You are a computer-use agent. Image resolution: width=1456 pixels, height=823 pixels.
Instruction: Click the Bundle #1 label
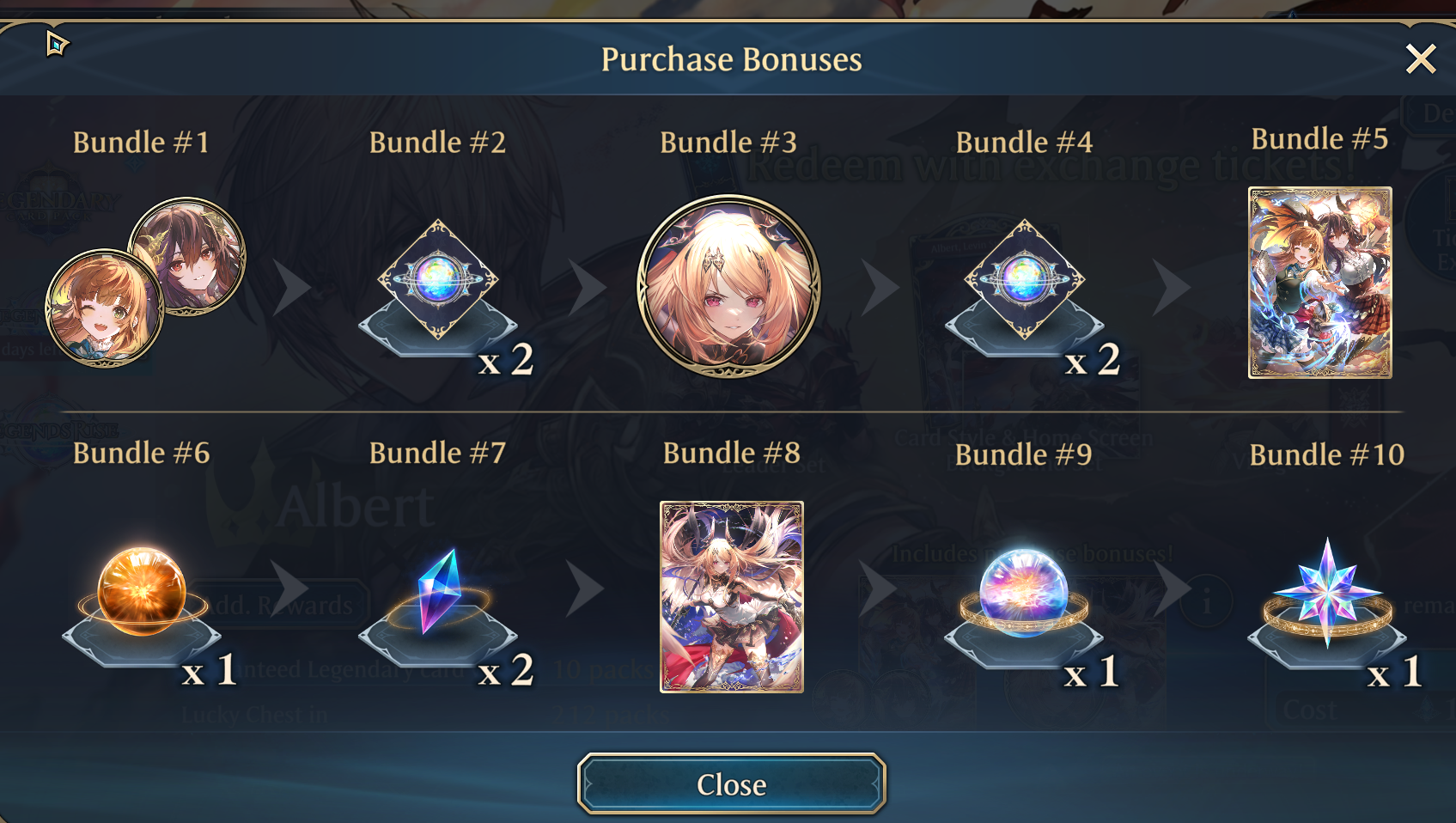tap(142, 142)
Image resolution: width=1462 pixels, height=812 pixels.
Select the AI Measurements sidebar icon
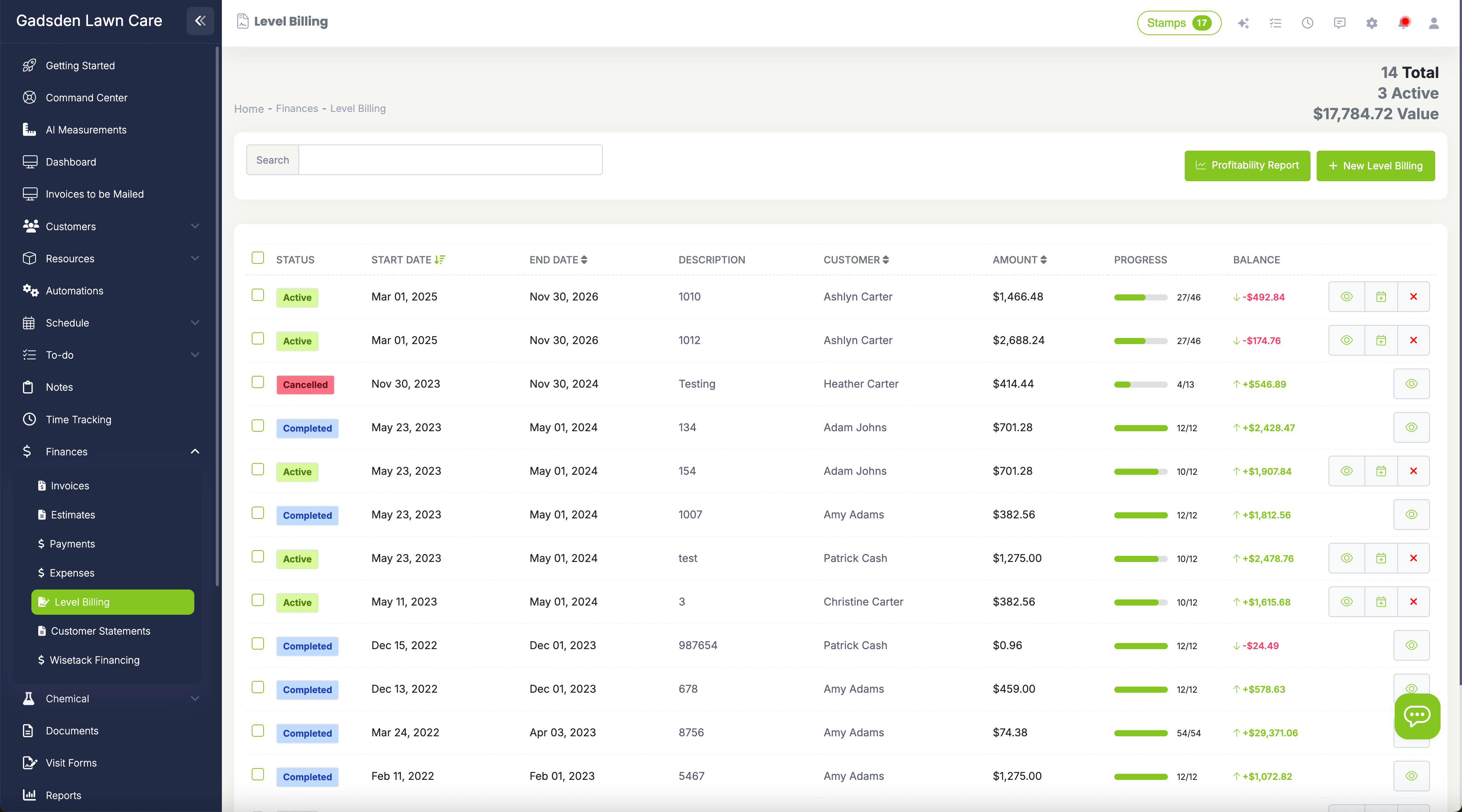29,129
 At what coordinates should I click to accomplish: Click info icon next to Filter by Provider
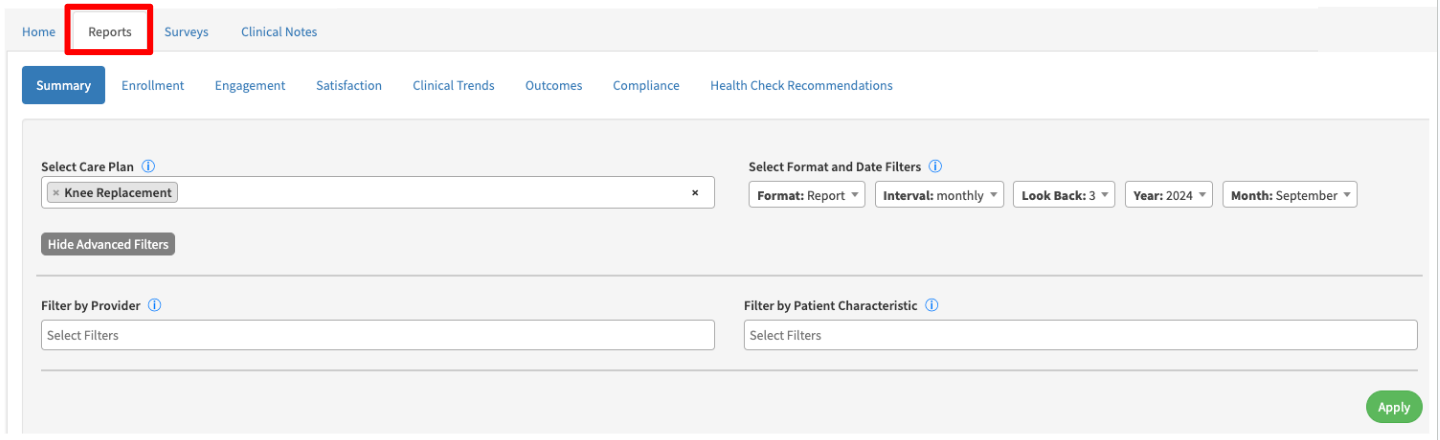pos(155,306)
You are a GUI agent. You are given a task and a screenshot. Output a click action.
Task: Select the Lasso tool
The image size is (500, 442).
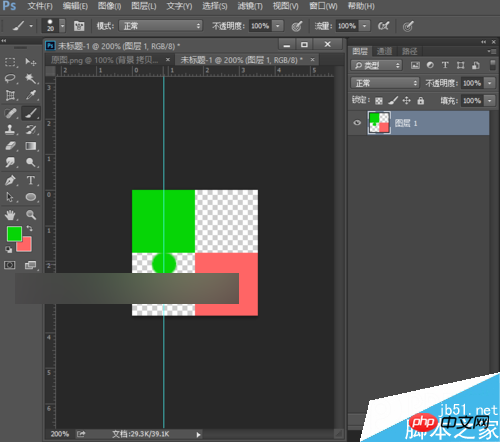point(10,79)
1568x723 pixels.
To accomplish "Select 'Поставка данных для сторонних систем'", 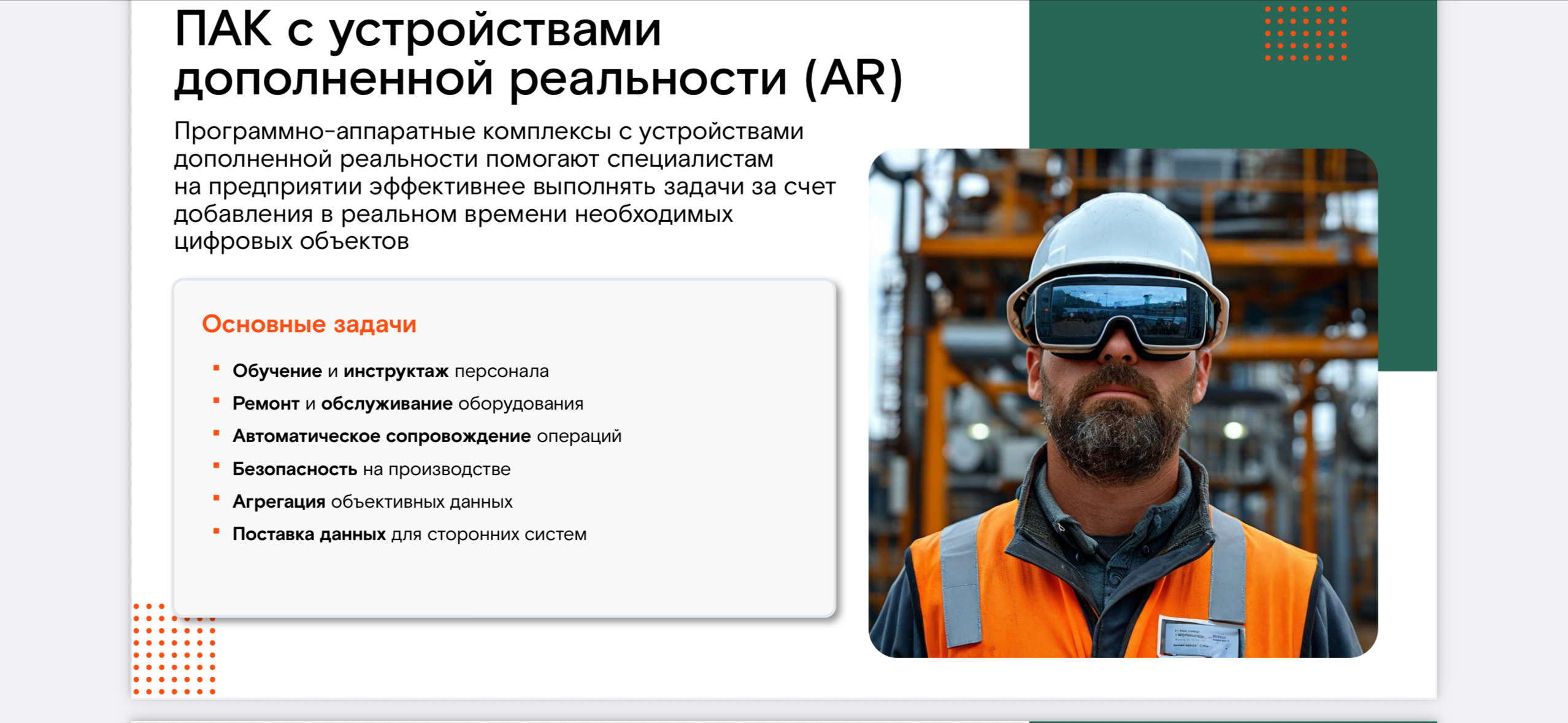I will [x=409, y=534].
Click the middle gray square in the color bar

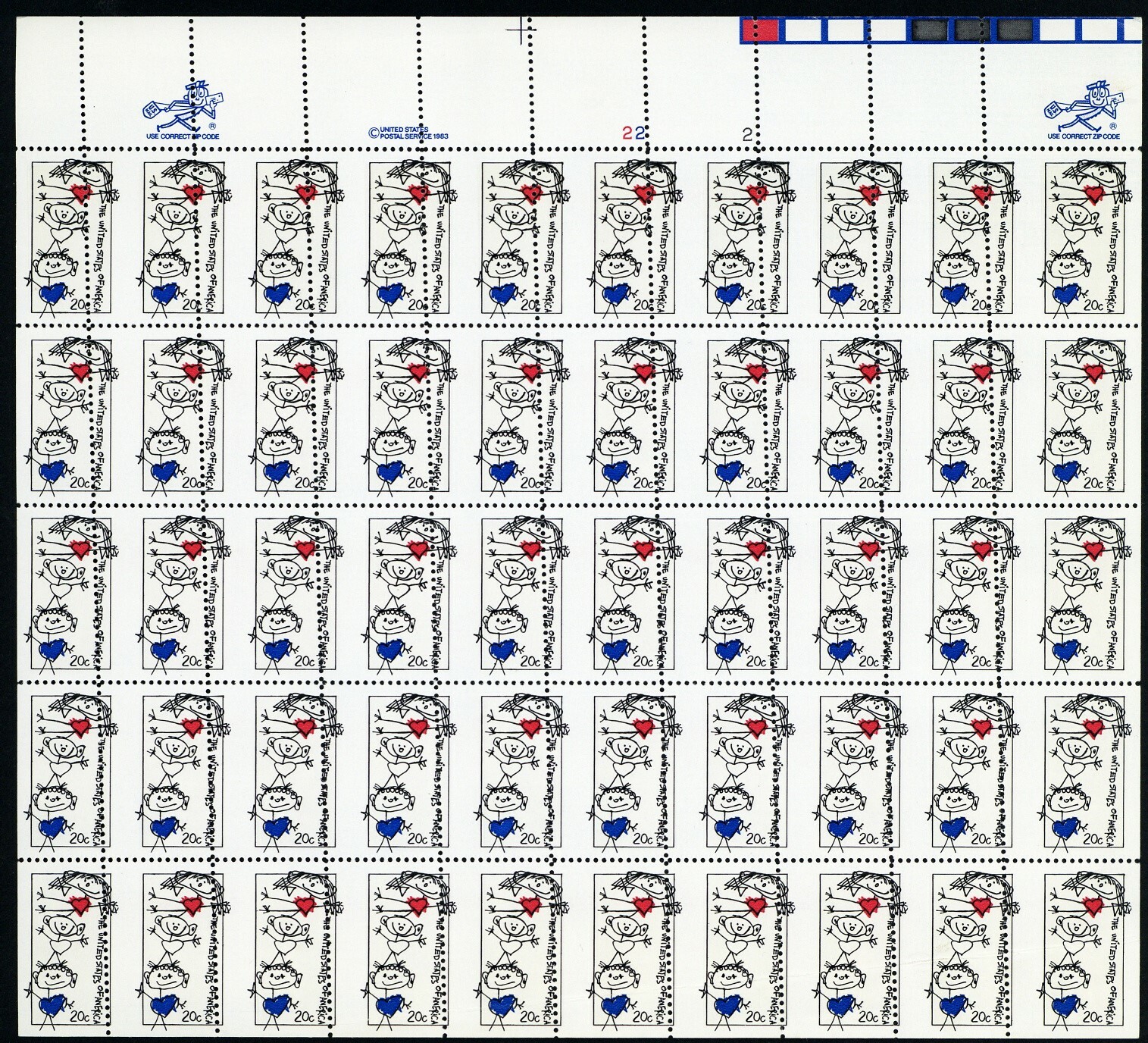(966, 30)
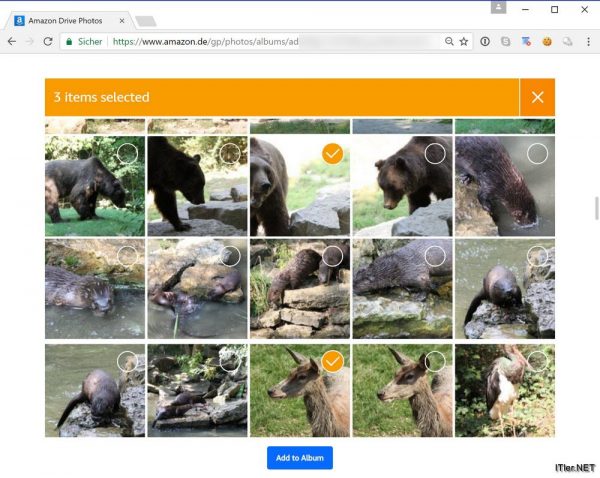Click the green Sicher padlock site info
Viewport: 600px width, 478px height.
click(84, 42)
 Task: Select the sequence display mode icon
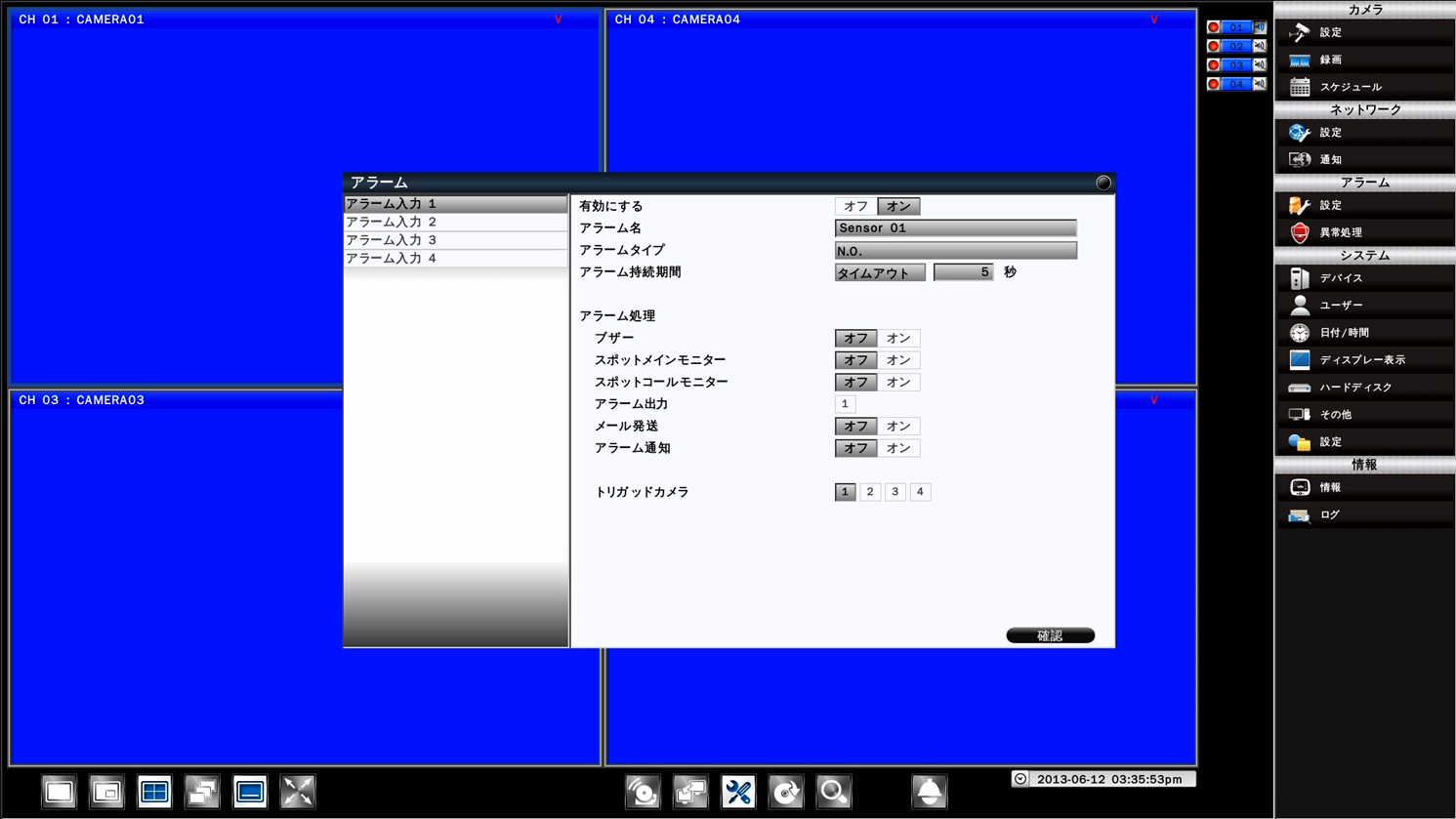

* * * * * * *

Rewrite the part of the records that opens at their start and closes with the line containing "pos(155,306)", requests included, and shift every coordinate in the answers up by 36. Leave the pictures out of your answer.

You are a computer-use agent. Image resolution: width=1456 pixels, height=823 pixels.
Instruction: Click the Bundle #1 label
tap(178, 178)
Image resolution: width=1462 pixels, height=812 pixels.
Select the AI Measurements sidebar icon
65,165
 At what coordinates should I click to accomplish: Click info icon next to Filter by Provider
pos(191,342)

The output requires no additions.